Jacob deGrom limited the Yankees to one run in seven innings in his big-league debut.NEW YORK -- Jacob deGrom claimed a pair of mementoes from his first big-league start. He had the baseball from his first strikeout, of Mark Teixeira in the first inning. And he had the baseball from his first-big-league hit, a third-inning single against Chase Whitley.
DeGrom, though, suffered a hard-luck loss. He limited the Yankees to one run on four hits and two walks while striking out six in seven innings, but the Mets were shut out, 1-0, at Citi Field. The lone damage came on a two-out RBI double by Alfonso Soriano in the seventh.
New York Mets
DeGrom had been promoted for bullpen work but stepped into the rotation, his minor-league role, for his debut with Dillon Gee landing on the disabled list with a right lat strain.
“That was awesome facing those guys,” deGrom said. “I watched [Derek] Jeter growing up. I couldn’t ask for a better team to make my debut against.”
Despite getting shut out in consecutive games by the Yankees, the Mets could take consolation in the fact that their pitching future was on display. Rafael Montero and deGrom had positive showings in their their big-league debuts on back-to-back days. Montero allowed three runs in six innings Wednesday, in a 4-0 defeat.
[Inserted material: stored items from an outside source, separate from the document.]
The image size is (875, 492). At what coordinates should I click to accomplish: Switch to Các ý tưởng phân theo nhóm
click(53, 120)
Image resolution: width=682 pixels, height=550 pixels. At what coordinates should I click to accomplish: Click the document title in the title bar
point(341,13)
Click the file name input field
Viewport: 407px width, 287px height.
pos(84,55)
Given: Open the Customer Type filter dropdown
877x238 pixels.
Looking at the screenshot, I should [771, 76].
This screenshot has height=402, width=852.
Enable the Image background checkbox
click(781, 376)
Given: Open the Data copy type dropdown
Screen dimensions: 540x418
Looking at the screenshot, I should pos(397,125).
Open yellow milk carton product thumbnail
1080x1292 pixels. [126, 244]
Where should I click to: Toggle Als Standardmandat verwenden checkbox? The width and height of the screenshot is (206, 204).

“It’s amazing. You can’t say enough good things about those two guys,” David Wright said. “DeGrom’s performance tonight was spectacular. Some of the guys that got on third were very complimenting on both those guys. That’s good to hear from a good lineup. Both of those guys are going to be good ones.
"It just goes to show you the poise and composure with both those guys in their first big-league start, at home, in front of a big crowd, against the Yankees, and they stay that calm and end up giving you those types of performances. That’s solid.”
DeGrom, a former college shortstop, even snapped a big Mets drought. His line-drive single to center field in his first career plate appearance snapped the Mets pitchers' 0-for-64 drought. That was the longest drought to begin a season in major-league history and the second-longest drought ever regardless of point in the season, trailing only the 1914 Cleveland Indians (0-for-92).
DeGrom said he was aware of the hitless drought.
“He threw me a first-pitch changeup,” deGrom said. “The next one was a fastball. I happened to hit it the other way.”
As for his outing overall, deGrom said he felt nervous in the first inning, then settled down.
Despite the loss, he concluded: “It’s a feeling I’ll probably never have again. It was really cool.”